ENTRIES PROVIDED:
########################################
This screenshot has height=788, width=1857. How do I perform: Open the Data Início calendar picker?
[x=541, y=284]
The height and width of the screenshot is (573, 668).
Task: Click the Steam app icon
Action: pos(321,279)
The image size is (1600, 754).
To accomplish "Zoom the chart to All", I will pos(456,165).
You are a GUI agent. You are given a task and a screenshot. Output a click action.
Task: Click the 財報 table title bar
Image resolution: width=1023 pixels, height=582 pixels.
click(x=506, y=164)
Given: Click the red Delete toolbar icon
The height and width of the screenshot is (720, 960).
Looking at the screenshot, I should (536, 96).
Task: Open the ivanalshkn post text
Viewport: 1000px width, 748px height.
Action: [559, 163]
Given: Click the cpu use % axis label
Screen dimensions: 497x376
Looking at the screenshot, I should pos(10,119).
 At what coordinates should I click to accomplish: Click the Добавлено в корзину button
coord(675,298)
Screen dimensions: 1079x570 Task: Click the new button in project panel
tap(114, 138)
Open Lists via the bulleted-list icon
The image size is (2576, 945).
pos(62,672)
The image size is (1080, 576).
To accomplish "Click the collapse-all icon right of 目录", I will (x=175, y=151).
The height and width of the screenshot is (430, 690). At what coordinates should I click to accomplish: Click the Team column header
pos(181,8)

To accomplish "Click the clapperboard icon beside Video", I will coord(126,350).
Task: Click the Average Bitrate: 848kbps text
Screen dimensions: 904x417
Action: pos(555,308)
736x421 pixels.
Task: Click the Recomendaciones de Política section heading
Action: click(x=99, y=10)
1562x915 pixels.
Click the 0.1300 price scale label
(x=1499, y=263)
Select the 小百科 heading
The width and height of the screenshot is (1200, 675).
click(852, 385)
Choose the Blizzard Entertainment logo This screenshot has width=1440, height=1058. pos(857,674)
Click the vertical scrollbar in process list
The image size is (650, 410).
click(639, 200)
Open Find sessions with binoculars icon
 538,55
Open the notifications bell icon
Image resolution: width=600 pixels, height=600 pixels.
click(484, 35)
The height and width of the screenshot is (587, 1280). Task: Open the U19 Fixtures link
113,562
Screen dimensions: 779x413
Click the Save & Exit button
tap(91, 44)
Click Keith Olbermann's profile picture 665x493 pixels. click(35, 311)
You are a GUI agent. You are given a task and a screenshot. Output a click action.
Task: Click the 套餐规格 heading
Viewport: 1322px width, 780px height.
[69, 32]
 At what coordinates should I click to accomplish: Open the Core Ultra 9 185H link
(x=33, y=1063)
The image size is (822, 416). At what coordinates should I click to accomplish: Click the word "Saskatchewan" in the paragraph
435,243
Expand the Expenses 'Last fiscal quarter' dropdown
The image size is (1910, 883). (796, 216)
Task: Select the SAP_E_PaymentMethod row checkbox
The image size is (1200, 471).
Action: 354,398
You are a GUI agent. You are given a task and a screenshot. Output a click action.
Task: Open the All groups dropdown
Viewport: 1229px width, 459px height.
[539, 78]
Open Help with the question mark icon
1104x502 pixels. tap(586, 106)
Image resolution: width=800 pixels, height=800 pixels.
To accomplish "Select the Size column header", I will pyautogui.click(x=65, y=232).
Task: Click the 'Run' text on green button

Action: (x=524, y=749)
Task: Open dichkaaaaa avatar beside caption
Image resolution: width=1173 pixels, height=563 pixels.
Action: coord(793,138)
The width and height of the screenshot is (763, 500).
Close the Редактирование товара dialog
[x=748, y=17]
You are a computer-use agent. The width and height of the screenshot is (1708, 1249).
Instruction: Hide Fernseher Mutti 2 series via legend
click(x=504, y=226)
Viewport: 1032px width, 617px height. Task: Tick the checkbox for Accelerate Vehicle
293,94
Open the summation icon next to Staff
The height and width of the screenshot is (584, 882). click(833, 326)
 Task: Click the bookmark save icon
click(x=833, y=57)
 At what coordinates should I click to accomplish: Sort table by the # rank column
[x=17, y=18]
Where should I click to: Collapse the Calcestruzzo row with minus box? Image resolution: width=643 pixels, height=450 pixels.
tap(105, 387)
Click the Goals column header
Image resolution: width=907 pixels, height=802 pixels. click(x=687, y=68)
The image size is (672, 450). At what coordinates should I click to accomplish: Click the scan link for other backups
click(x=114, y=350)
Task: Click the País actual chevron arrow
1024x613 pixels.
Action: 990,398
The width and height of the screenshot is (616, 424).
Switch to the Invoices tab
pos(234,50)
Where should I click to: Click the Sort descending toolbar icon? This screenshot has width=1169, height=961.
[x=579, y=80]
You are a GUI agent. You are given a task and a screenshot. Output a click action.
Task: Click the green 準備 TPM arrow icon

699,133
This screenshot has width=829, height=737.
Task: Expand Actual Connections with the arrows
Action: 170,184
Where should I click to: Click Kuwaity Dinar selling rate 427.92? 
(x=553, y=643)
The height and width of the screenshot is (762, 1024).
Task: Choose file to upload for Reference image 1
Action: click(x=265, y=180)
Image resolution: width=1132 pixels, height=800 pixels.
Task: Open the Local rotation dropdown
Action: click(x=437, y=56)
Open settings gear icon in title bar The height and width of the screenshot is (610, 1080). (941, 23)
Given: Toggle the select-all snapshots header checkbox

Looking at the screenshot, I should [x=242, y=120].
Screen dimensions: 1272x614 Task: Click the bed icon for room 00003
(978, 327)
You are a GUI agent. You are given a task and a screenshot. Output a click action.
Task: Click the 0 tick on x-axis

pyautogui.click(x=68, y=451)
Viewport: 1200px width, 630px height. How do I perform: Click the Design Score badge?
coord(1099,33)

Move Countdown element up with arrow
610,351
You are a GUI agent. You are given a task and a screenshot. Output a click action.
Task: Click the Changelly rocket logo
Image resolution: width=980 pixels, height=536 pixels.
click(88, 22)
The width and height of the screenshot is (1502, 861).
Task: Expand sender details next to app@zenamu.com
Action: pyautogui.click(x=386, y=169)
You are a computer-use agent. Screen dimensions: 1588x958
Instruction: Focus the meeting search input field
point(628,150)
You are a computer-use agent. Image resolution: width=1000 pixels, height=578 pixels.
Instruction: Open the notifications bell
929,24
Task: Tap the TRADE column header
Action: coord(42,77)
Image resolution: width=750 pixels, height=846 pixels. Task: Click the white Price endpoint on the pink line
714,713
########################################
WORK INSTRUCTIONS:
Once the listing above has been read, restate it exactly.

SOLUTION:
This screenshot has height=788, width=1857. How do I perform: Open the Data Início calendar picker?
[x=541, y=284]
The height and width of the screenshot is (573, 668).
Task: Click the Steam app icon
Action: pos(321,279)
The image size is (1600, 754).
To accomplish "Zoom the chart to All", I will pos(456,165).
You are a GUI agent. You are given a task and a screenshot. Output a click action.
Task: Click the 財報 table title bar
Image resolution: width=1023 pixels, height=582 pixels.
click(x=506, y=164)
Given: Click the red Delete toolbar icon
The height and width of the screenshot is (720, 960).
Looking at the screenshot, I should (536, 96).
Task: Open the ivanalshkn post text
Viewport: 1000px width, 748px height.
Action: [559, 163]
Given: Click the cpu use % axis label
Screen dimensions: 497x376
Looking at the screenshot, I should pos(10,119).
 At what coordinates should I click to accomplish: Click the Добавлено в корзину button
coord(675,298)
Screen dimensions: 1079x570 Task: Click the new button in project panel
tap(114, 138)
Open Lists via the bulleted-list icon
The image size is (2576, 945).
pos(62,672)
The image size is (1080, 576).
To accomplish "Click the collapse-all icon right of 目录", I will (x=175, y=151).
The height and width of the screenshot is (430, 690). At what coordinates should I click to accomplish: Click the Team column header
pos(181,8)

To accomplish "Click the clapperboard icon beside Video", I will coord(126,350).
Task: Click the Average Bitrate: 848kbps text
Screen dimensions: 904x417
Action: pos(555,308)
736x421 pixels.
Task: Click the Recomendaciones de Política section heading
Action: click(x=99, y=10)
1562x915 pixels.
Click the 0.1300 price scale label
(x=1499, y=263)
Select the 小百科 heading
The width and height of the screenshot is (1200, 675).
click(852, 385)
Choose the Blizzard Entertainment logo This screenshot has width=1440, height=1058. pos(857,674)
Click the vertical scrollbar in process list
The image size is (650, 410).
click(639, 200)
Open Find sessions with binoculars icon
 538,55
Open the notifications bell icon
Image resolution: width=600 pixels, height=600 pixels.
click(484, 35)
The height and width of the screenshot is (587, 1280). Task: Open the U19 Fixtures link
113,562
Screen dimensions: 779x413
Click the Save & Exit button
tap(91, 44)
Click Keith Olbermann's profile picture 665x493 pixels. click(35, 311)
You are a GUI agent. You are given a task and a screenshot. Output a click action.
Task: Click the 套餐规格 heading
Viewport: 1322px width, 780px height.
[69, 32]
 At what coordinates should I click to accomplish: Open the Core Ultra 9 185H link
(x=33, y=1063)
The image size is (822, 416). At what coordinates should I click to accomplish: Click the word "Saskatchewan" in the paragraph
435,243
Expand the Expenses 'Last fiscal quarter' dropdown
The image size is (1910, 883). (796, 216)
Task: Select the SAP_E_PaymentMethod row checkbox
The image size is (1200, 471).
Action: 354,398
You are a GUI agent. You are given a task and a screenshot. Output a click action.
Task: Open the All groups dropdown
Viewport: 1229px width, 459px height.
[539, 78]
Open Help with the question mark icon
1104x502 pixels. tap(586, 106)
Image resolution: width=800 pixels, height=800 pixels.
To accomplish "Select the Size column header", I will pyautogui.click(x=65, y=232).
Task: Click the 'Run' text on green button

Action: (x=524, y=749)
Task: Open dichkaaaaa avatar beside caption
Image resolution: width=1173 pixels, height=563 pixels.
Action: coord(793,138)
The width and height of the screenshot is (763, 500).
Close the Редактирование товара dialog
[x=748, y=17]
You are a computer-use agent. The width and height of the screenshot is (1708, 1249).
Instruction: Hide Fernseher Mutti 2 series via legend
click(x=504, y=226)
Viewport: 1032px width, 617px height. Task: Tick the checkbox for Accelerate Vehicle
293,94
Open the summation icon next to Staff
The height and width of the screenshot is (584, 882). click(833, 326)
 Task: Click the bookmark save icon
click(x=833, y=57)
 At what coordinates should I click to accomplish: Sort table by the # rank column
[x=17, y=18]
Where should I click to: Collapse the Calcestruzzo row with minus box? Image resolution: width=643 pixels, height=450 pixels.
tap(105, 387)
Click the Goals column header
Image resolution: width=907 pixels, height=802 pixels. click(x=687, y=68)
The image size is (672, 450). At what coordinates should I click to accomplish: Click the scan link for other backups
click(x=114, y=350)
Task: Click the País actual chevron arrow
1024x613 pixels.
Action: 990,398
The width and height of the screenshot is (616, 424).
Switch to the Invoices tab
pos(234,50)
Where should I click to: Click the Sort descending toolbar icon? This screenshot has width=1169, height=961.
[x=579, y=80]
You are a GUI agent. You are given a task and a screenshot. Output a click action.
Task: Click the green 準備 TPM arrow icon

699,133
This screenshot has width=829, height=737.
Task: Expand Actual Connections with the arrows
Action: 170,184
Where should I click to: Click Kuwaity Dinar selling rate 427.92? 
(x=553, y=643)
The height and width of the screenshot is (762, 1024).
Task: Choose file to upload for Reference image 1
Action: click(x=265, y=180)
Image resolution: width=1132 pixels, height=800 pixels.
Task: Open the Local rotation dropdown
Action: click(x=437, y=56)
Open settings gear icon in title bar The height and width of the screenshot is (610, 1080). (941, 23)
Given: Toggle the select-all snapshots header checkbox

Looking at the screenshot, I should [x=242, y=120].
Screen dimensions: 1272x614 Task: Click the bed icon for room 00003
(978, 327)
You are a GUI agent. You are given a task and a screenshot. Output a click action.
Task: Click the 0 tick on x-axis

pyautogui.click(x=68, y=451)
Viewport: 1200px width, 630px height. How do I perform: Click the Design Score badge?
coord(1099,33)

Move Countdown element up with arrow
610,351
You are a GUI agent. You are given a task and a screenshot. Output a click action.
Task: Click the Changelly rocket logo
Image resolution: width=980 pixels, height=536 pixels.
click(88, 22)
The width and height of the screenshot is (1502, 861).
Task: Expand sender details next to app@zenamu.com
Action: pyautogui.click(x=386, y=169)
You are a computer-use agent. Screen dimensions: 1588x958
Instruction: Focus the meeting search input field
point(628,150)
You are a computer-use agent. Image resolution: width=1000 pixels, height=578 pixels.
Instruction: Open the notifications bell
929,24
Task: Tap the TRADE column header
Action: coord(42,77)
Image resolution: width=750 pixels, height=846 pixels. Task: Click the white Price endpoint on the pink line
714,713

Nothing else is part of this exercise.